Self Improvement
Thomas Alfa Edison
by
STUDiLMU Editor
Posted on
Feb 18, 2019
Ada satu peristiwa tentang Thomas Alfa Edison, sang penemu lampu pijar, yang unik dan selalu saya ingat. Yaitu tentang bagaimana ia mengajukan protes terhadap surat kabar yang memuat judul berita utama: “Setelah 9.955 kali gagal menemukan bola lampu pijar, Edison akhirnya berhasil menemukan lampu yang menyala”, setelah ia sukses menciptakan lampu pijar yang mampu bertahan menyala lebih dari 1000 jam. Ada yang mengatakan Thomas Alva Edison mencoba 999 kali. Baru pada kali ke-1000 dia berhasil. Bahkan di internet, banyak versi berseliweran, mulai dari angka 300, 700, 999, 1000, 2000, 3000, 5000, 10.000, bahkan 20.000. Tidak jelas mana yang benar. Namun satu kalimat yang banyak dikutip adalah respon Edison terhadap judul artikel itu. “I have not failed 10,000 times. I have not failed once. I have succeeded in proving that those 10,000 ways will not work. When I have eliminated the ways that will not work, I will find the way that will work.” (Saya bukan gagal 10.000 kali.
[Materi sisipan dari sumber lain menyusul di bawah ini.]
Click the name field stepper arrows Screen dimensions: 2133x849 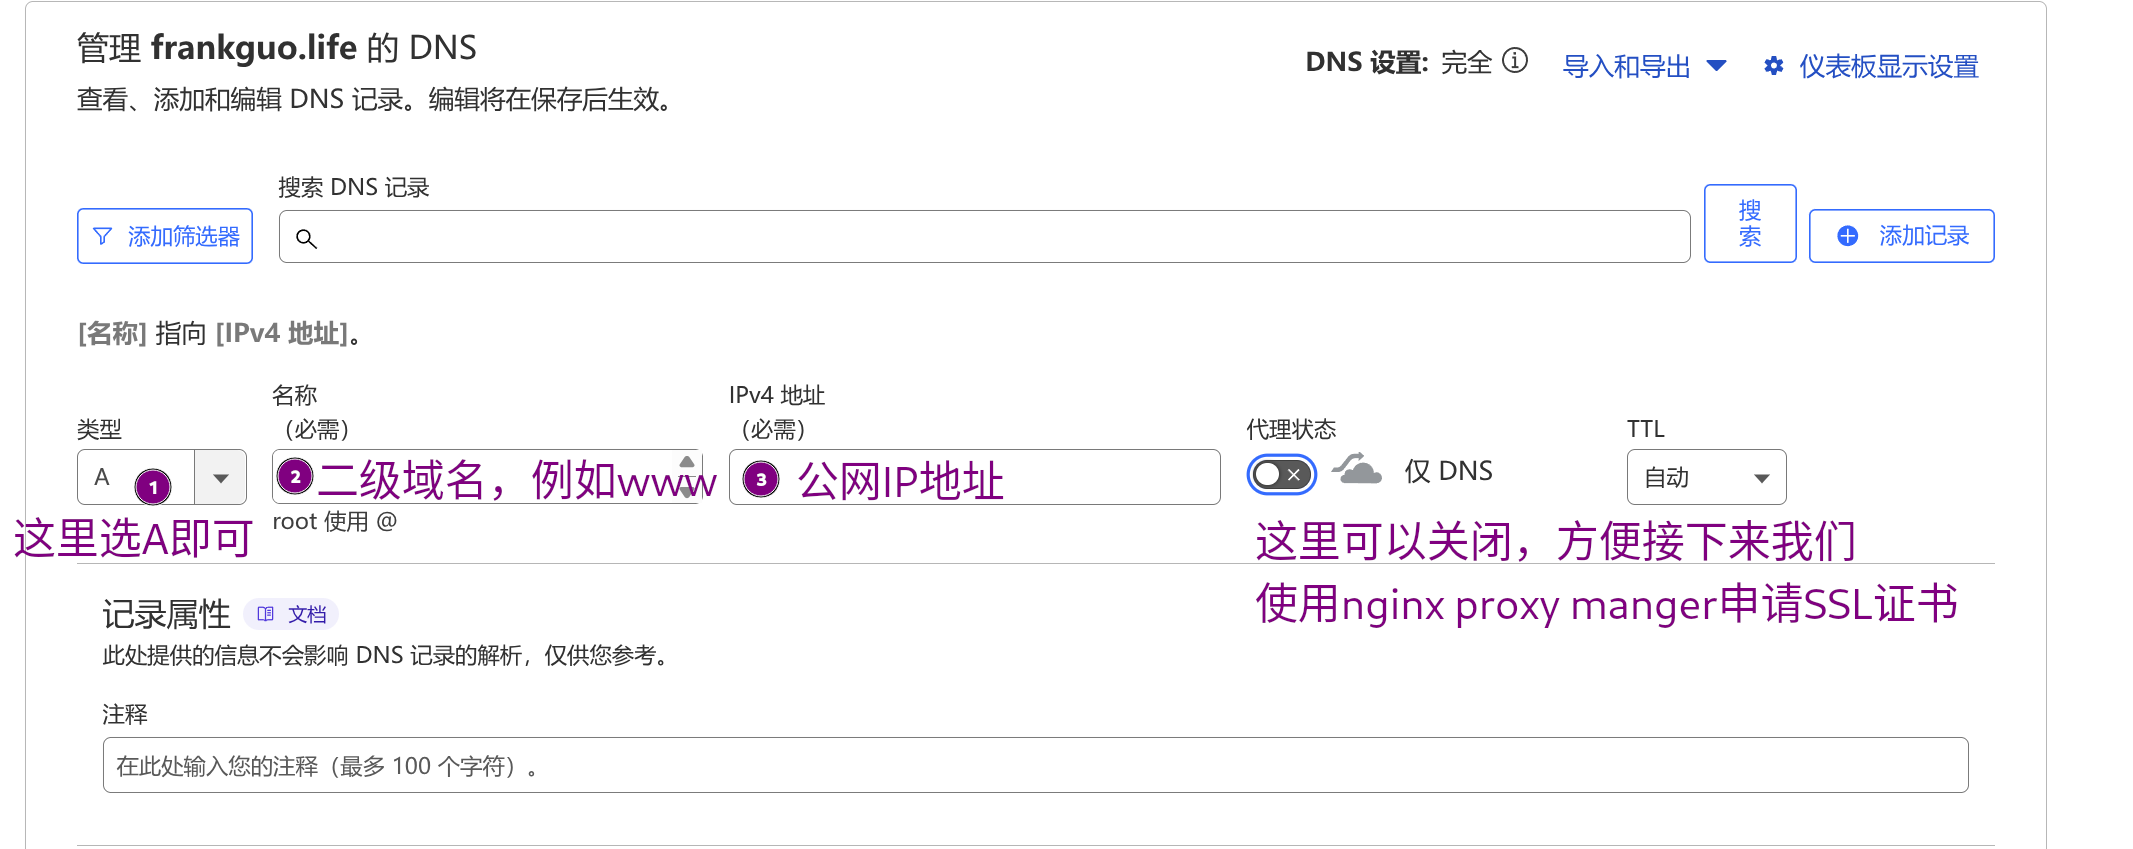click(687, 476)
Saya tidak gagal satu kali pun. Saya berhasil membuktikan bahwa ada 10.000 cara yang keliru. Ketika saya telah mengetahui cara-cara yang keliru, akhirnya saya akan menemukan sebuah cara yang benar).
Wow. Itu yang pertama terlintas dalam benak saya saat membaca berbagai angka yang disebut berbagai pihak itu. Berhenti di angka 300 saja, bagi banyak orang mungkin sudah menjadi pencapaian besar tersendiri. Boro-boro mencoba sampai ribuan kali. Berapa banyak dari kita yang merasa sudah cukup saat untuk ke tujuh belas kalinya kita gagal? Mau sebanyak apa lagi usaha dan waktu dibuang untuk mencoba? Lalu kita memutuskan untuk berhenti dan beralih pada hal lainnya. Tapi Edison tidak demikian. Ia memutuskan untuk terus mencoba, dan memandang ketidakberhasilannya tetap sebagai
keberhasilan. Keberhasilan menemukan sekian ribu alternatif yang tidak tepat. Bagai koleksi not-to-do yang bisa diwariskan sebagai pegangan bagi usaha selanjutnya. Betapa luar biasanya cara pikir sosok ini.
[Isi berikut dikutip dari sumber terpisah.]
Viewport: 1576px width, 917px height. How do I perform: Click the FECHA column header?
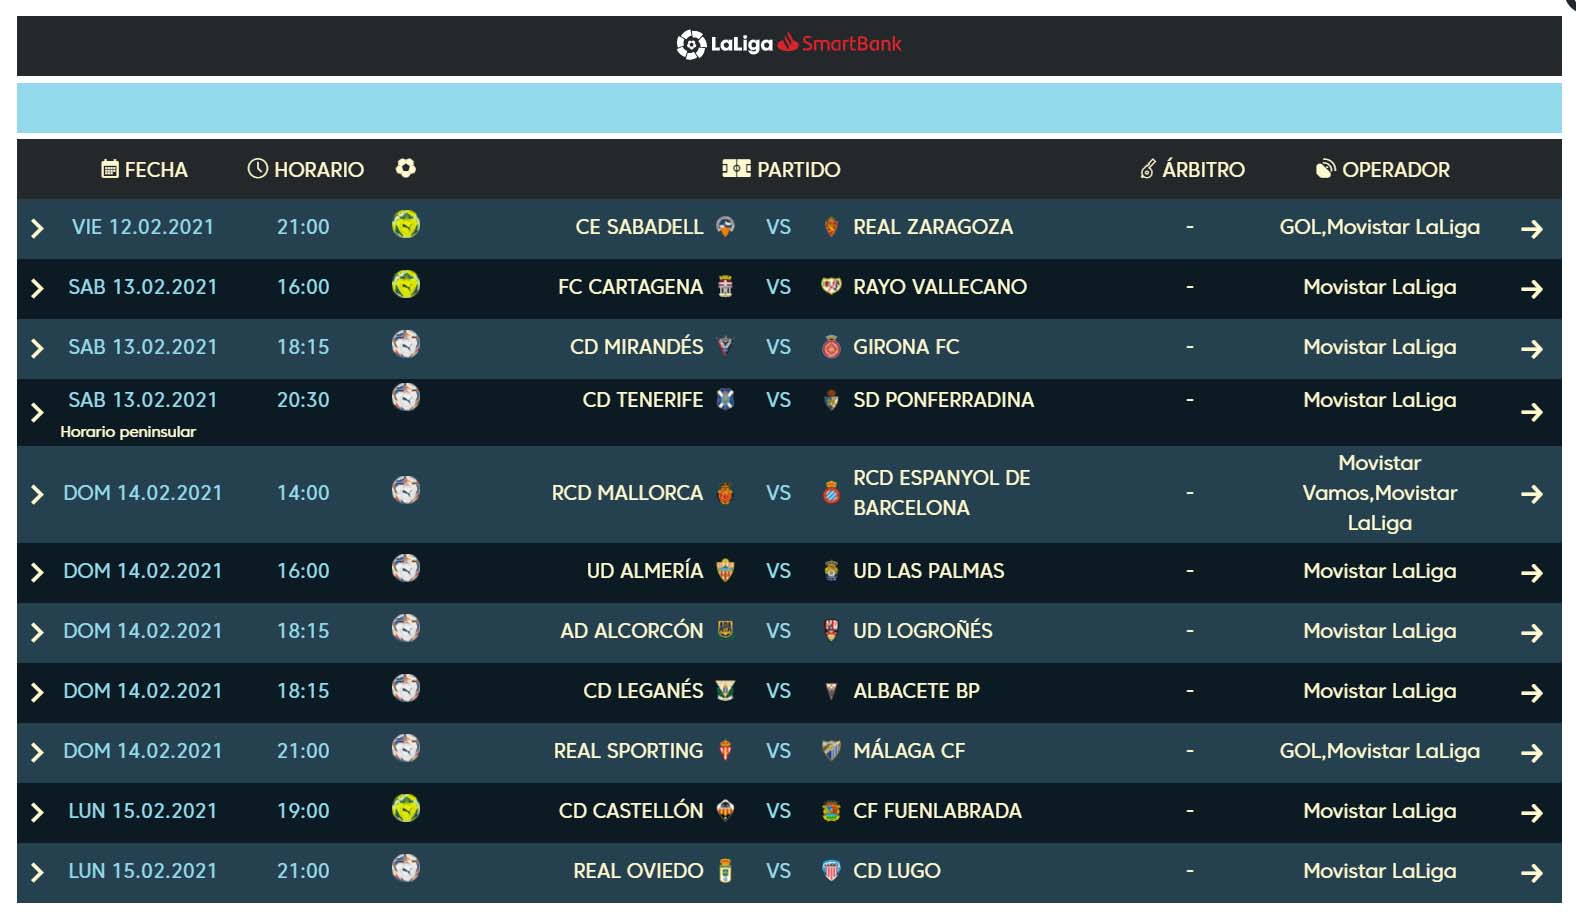[145, 169]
Mereka yang berhak menyandang sebutan climber memang bagai bocah kecil yang keras kepala – dalam artian positif. Sering kita menyaksikan begitu ngototnya seorang bocah melakukan hal yang terus menerus dilarang orangtuanya. Tidak jarang hingga akhirnya ia sendiri mengalami celaka karena kengototannya itu. Misalnya seorang bocah pemberani yang hobi mencoba berdiri di atas sadel sepedanya saat sedang meluncur. Keras kepala yang memancing jerit takut larangan ibunya, hingga berbagai koleksi luka hingga tulang patah, dan kerusakan sepeda dalam berbagai bentuk. Tapi bukannya kapok dan berhenti, ia justru belajar bahwa next time, perlu menempatkan kaki di posisi tertentu, dan menumpukan berat di titik tertentu agar bisa imbang lebih lama. Di masa depan ia menjadi atlet sepeda downhill ternama.
Ruginya adalah, kengototan positif yang kita miliki di masa kecil untuk mencapai sesuatu yang kita yakini akan membuahkan hasil, berkurang kadarnya seiring pertambahan usia. Lebih mudah bagi kita untuk ngotot atas sesuatu yang tidak membawa banyak manfaat, misalnya ngotot berdebat tentang tim sepakbola mana yang lebih baik. Jikapun kita sukses memenangkan perdebatan, tidak ada sumbangsihnya terhadap pergerakan kita ke depan. Lain cerita jika kita adalah si pemain dari klub sepakbola, yang ngotot berlatih kerasa agar dapat tampil prima dan membuktikan perkataan kita bahwa tim kita lah yang terbaik. Kengototan alias keras kepala seperti inilah yang perlu kita pertahankan. Keras kepala positif seperti yang didemonstrasikan Edison, bahwa yang ia lakukan akan
membawa hasil positif. Keras kepala untuk tetap dan terus mencoba, walaupun melakukan kesalahan yang menumpuk daftarnya. Keras kepala untuk terus bergerak, dantidak berhenti.
“Success seems to be connected with action. Successful people keep moving. They make mistakes, but the don’t quit.”